2010年07月18日

掬い縫い&マッケイ

昨日の梅雨明けの勢いに乗じて、連続更新!

こういう勢いというのは大事にしないとね・・。

さて、日曜クラスは一足目から高度な技術に挑むチャレンジャーさん達が揃ってます。

まずは、オパンケの掬い縫いに悪戦苦闘しているSさん。
Sさんオパンケ掬い縫い.jpg

すでに空けてある縫い穴に掬い針で慎重に縫い進めるも、なかなか針が穴に通らず四苦八苦・・。

Sさんオパンケ掬い縫い2.jpg

しかし後半では、だいぶ慣れてきたのか、サクサク進めて片足がようやく完成!
次週には掬い縫いは終了しそう。

さてもう一方のYちゃんは、一足目からマッケイ製法に挑戦。

こちらは以前靴の学校に通っていたこともあり、吊り込みまではとってもスピーディー。

で、今日からいよいよ溝起し。
Yちゃんどぶ起し.jpg

またの名を“ドブ起し”とも言い、とっても気を使う難しい作業です。
貼り付けた底材と靴本体をダイレクトに縫うのがマッケイですが、本底裏にステッチが出てしまわないよう、本底側面から微妙な角度で包丁をいれて、後でステッチを革で隠せるようにする作業です。
刃が浅すぎると切れてしまうし、深すぎると捲れなかったり、刃が貫通してしまったり、とかなり高度な技です。

しかし、そこはYちゃん。

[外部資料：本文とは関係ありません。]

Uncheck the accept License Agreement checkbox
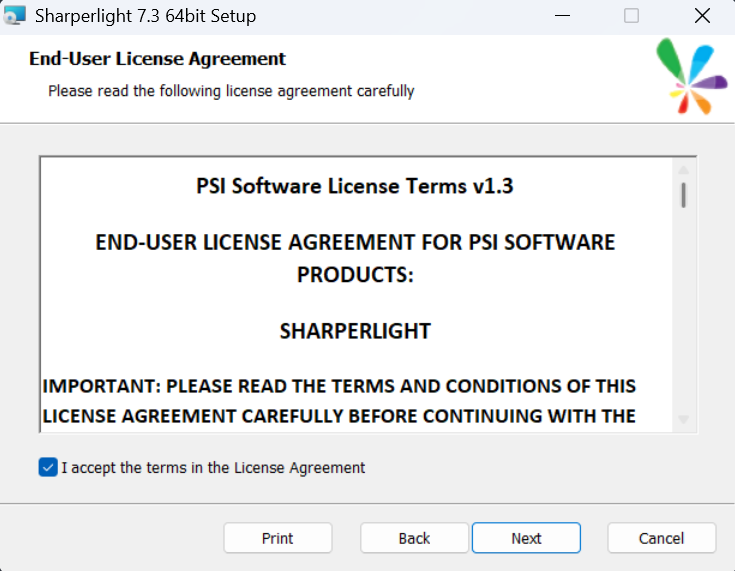Image resolution: width=735 pixels, height=571 pixels. [x=48, y=467]
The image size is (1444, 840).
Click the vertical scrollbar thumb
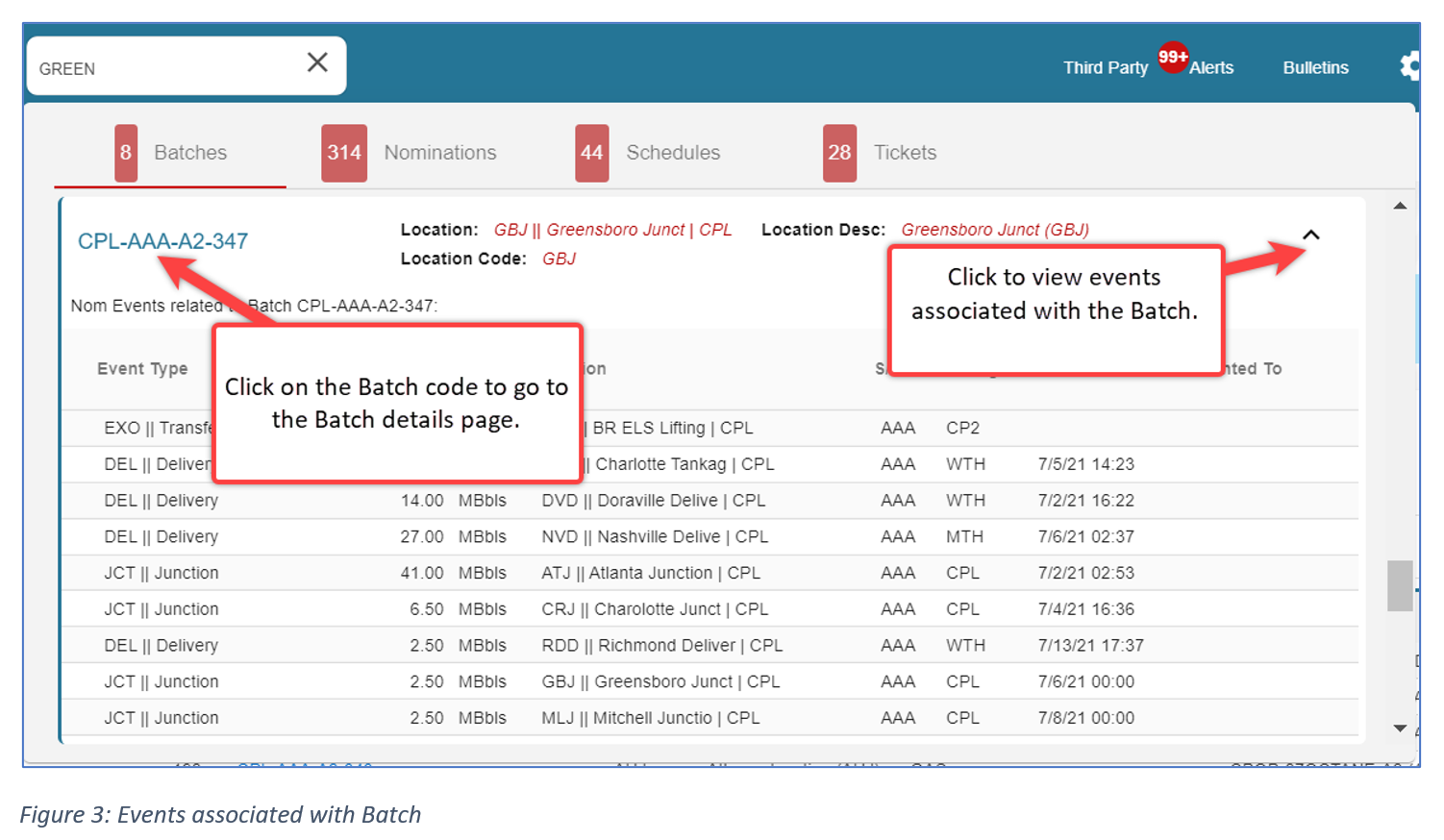1400,585
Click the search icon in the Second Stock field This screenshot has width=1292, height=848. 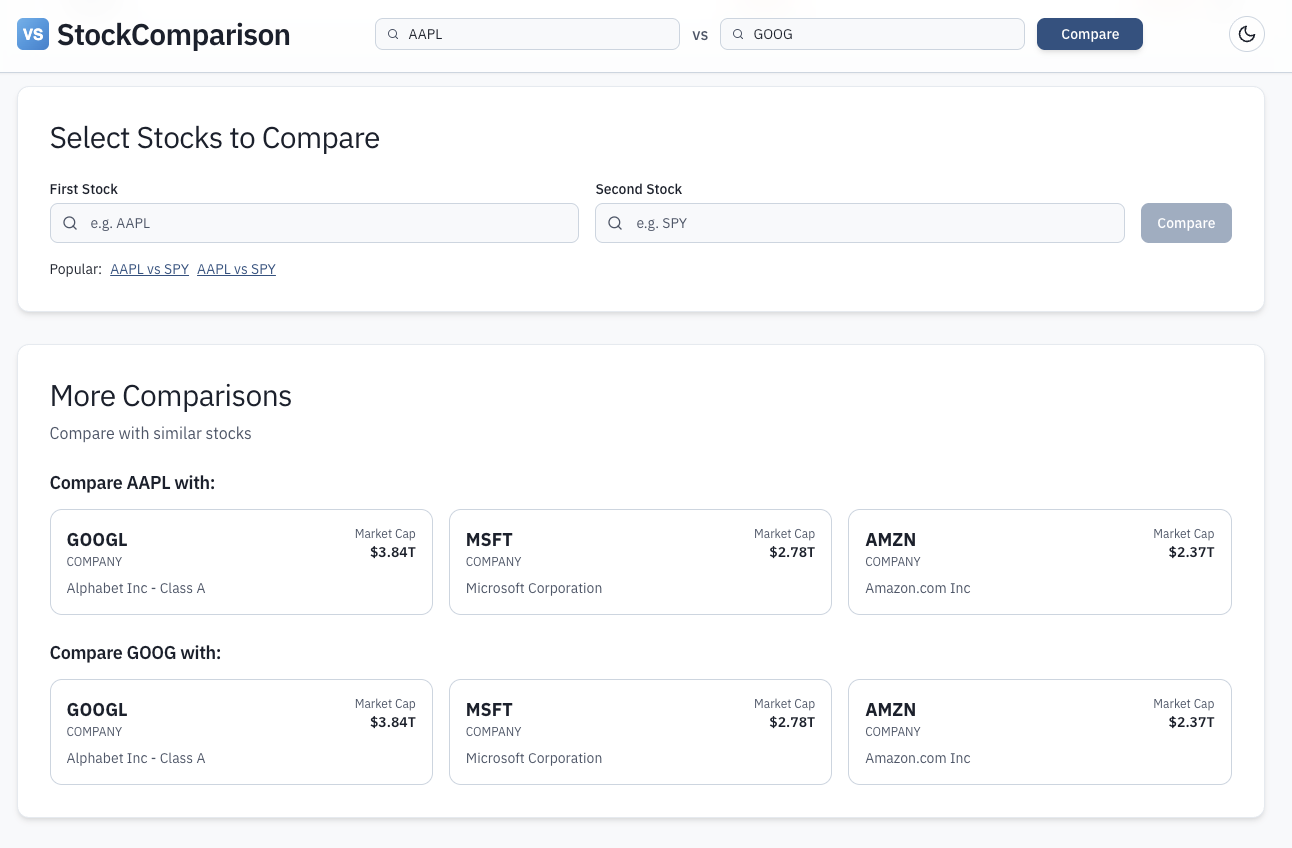pos(615,223)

包丁裁きも手馴れたもので、“疲れた・・”とは口では言いながらも何とかやってのけちゃいました。

その後は、打ち込み錐で縫い穴を開けていきます。

Yちゃん打ち込み錐.jpg

この穴あけもちょっとコツがいります。
ヒールから中足部までは普通に打ち込んでいきますが、爪先部分は少し斜めに打ち込みます。
なぜなら、後で手縫いで進めるとき、靴の先っぽにはなかなか手が入らない為、少しでも手が届きやすいようにするためです。

と、文章で書くとなんでもないようなんですが、これが以外に難しいんです。

案の定Yちゃんもかなり苦戦・・。浅すぎて一部貫通していなかったり、なんていう部分もありましたが、まあ最初にしては上出来でしょう。

で、次は糸作り。
今回は五本よりの麻糸を使います。
下準備として5本に縒られている糸の先を一旦1本ずつにほぐし、それぞれの先を爪やガラスで漉いて行き極細状態にします。
で、それをまた縒ったあと、今度は糸に強度を持たせるため、マツヤニをすり込んでいきます。

Yちゃん糸づくり.jpg

壁掛けに糸を引っ掛け、マツヤニをすり込むYちゃん。
高速すぎて写真ではよく分かりません。

マツヤニの後、すべりを良くする為蜜蝋を更にすり込み、ようやく糸が完成。

さあ、次週はいよいよ靴本体と底材を手縫いで進めていきます。